REQUEST: Could you echo the data from the line containing "You are a computer-use" through the line containing "coord(119,476)", both included, with the pictures omitted?

INPUT RECORDS:
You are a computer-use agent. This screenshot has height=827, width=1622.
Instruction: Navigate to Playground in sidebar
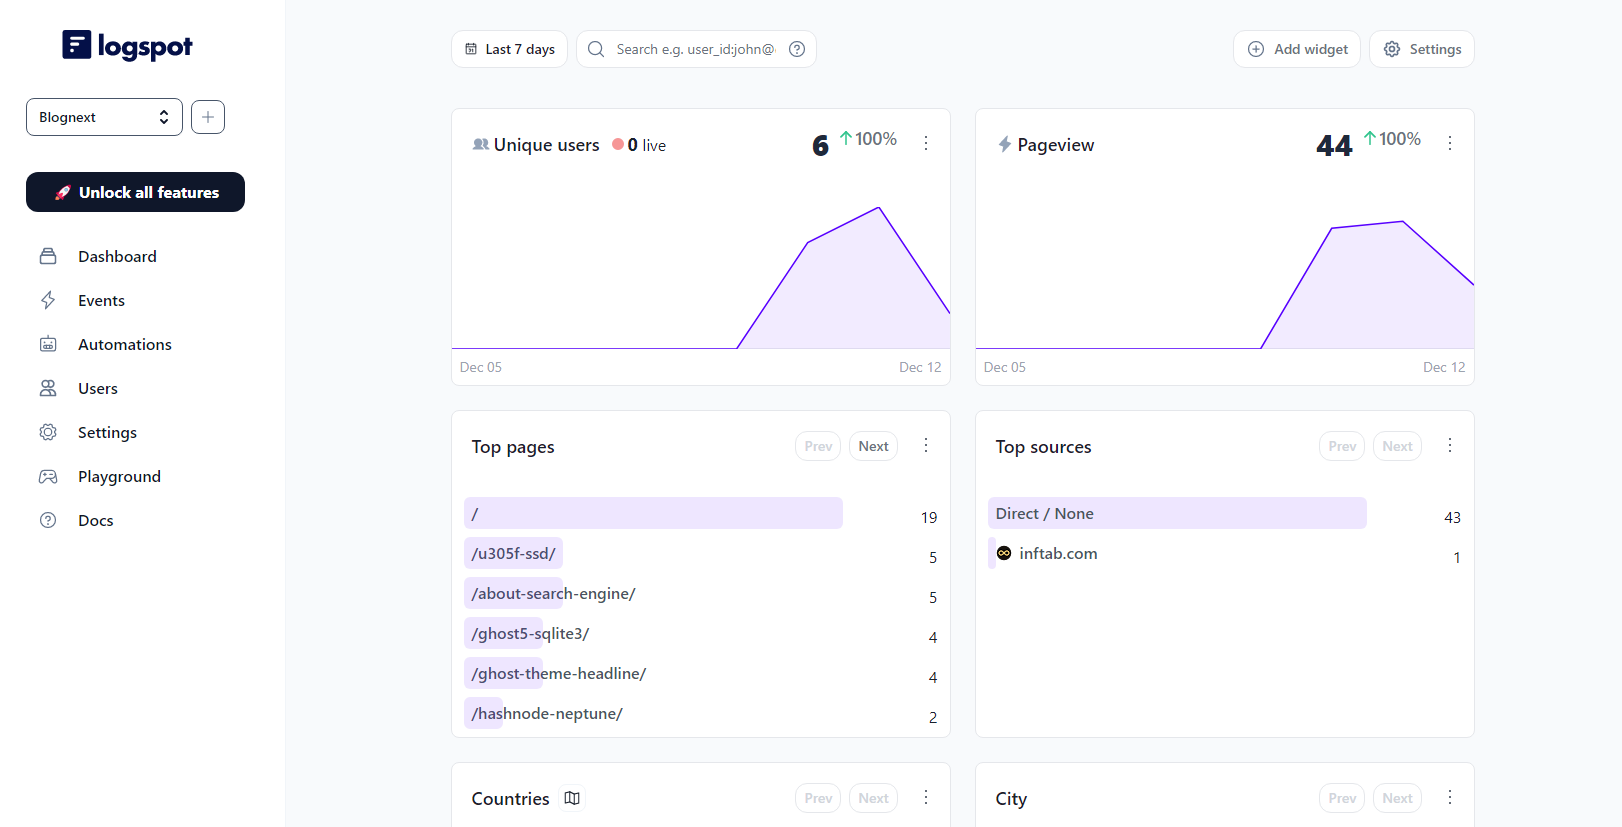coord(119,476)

==

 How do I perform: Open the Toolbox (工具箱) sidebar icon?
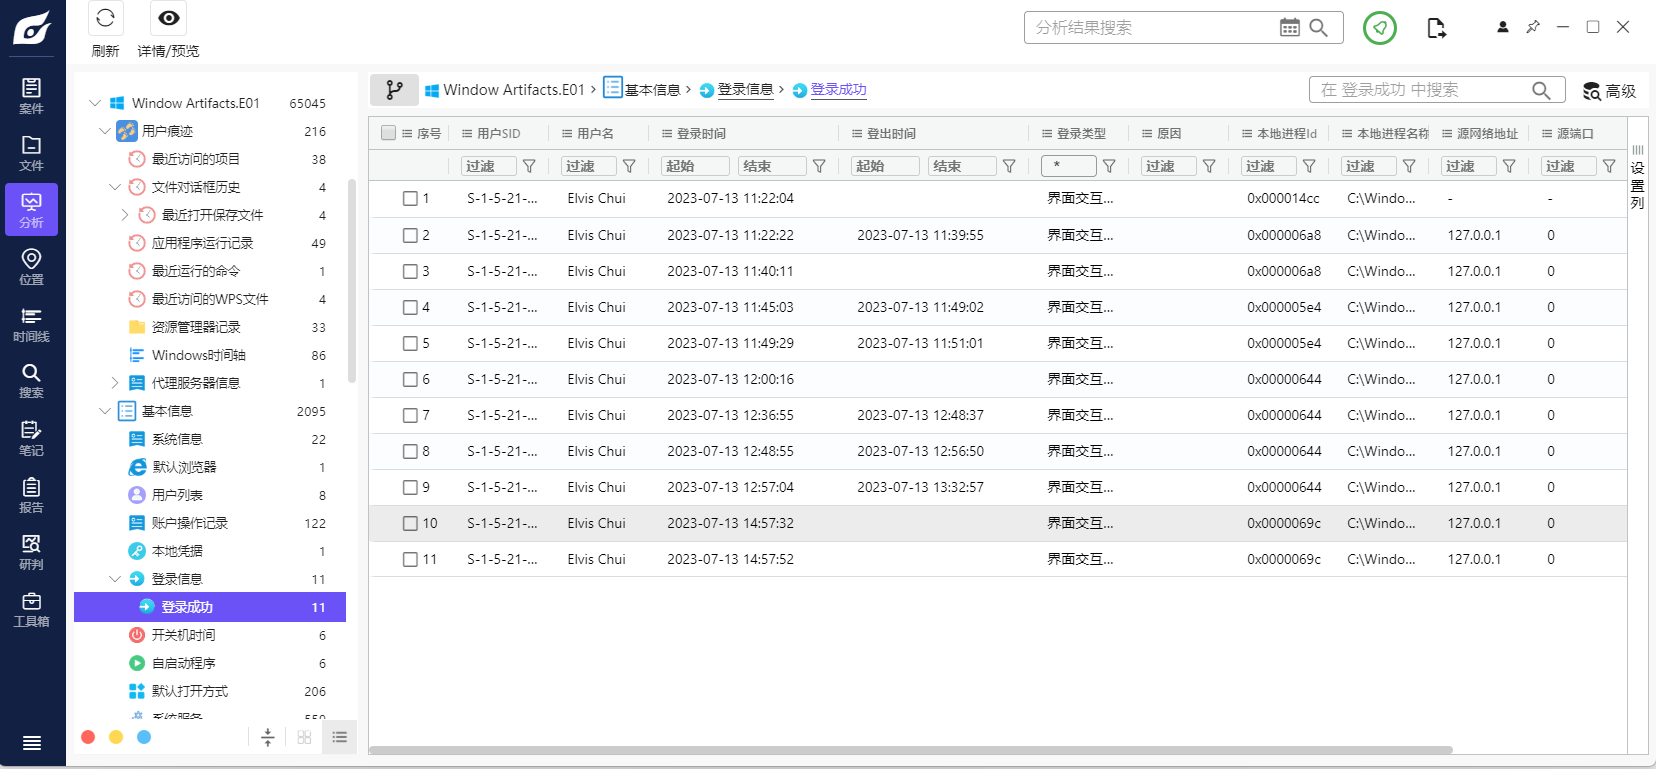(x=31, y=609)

* * *

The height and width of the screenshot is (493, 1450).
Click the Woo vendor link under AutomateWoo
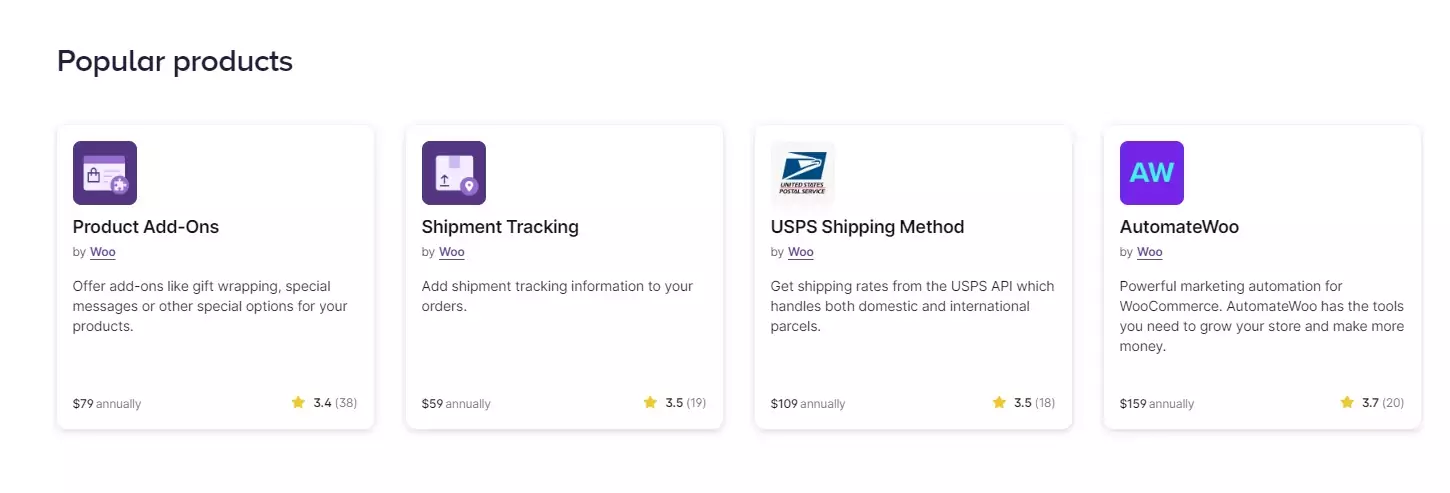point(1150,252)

RESPONSE TO THE EXERCISE:
You are a computer-use agent. This screenshot has height=827, width=1622.
Instruction: Navigate to Playground in sidebar
coord(119,476)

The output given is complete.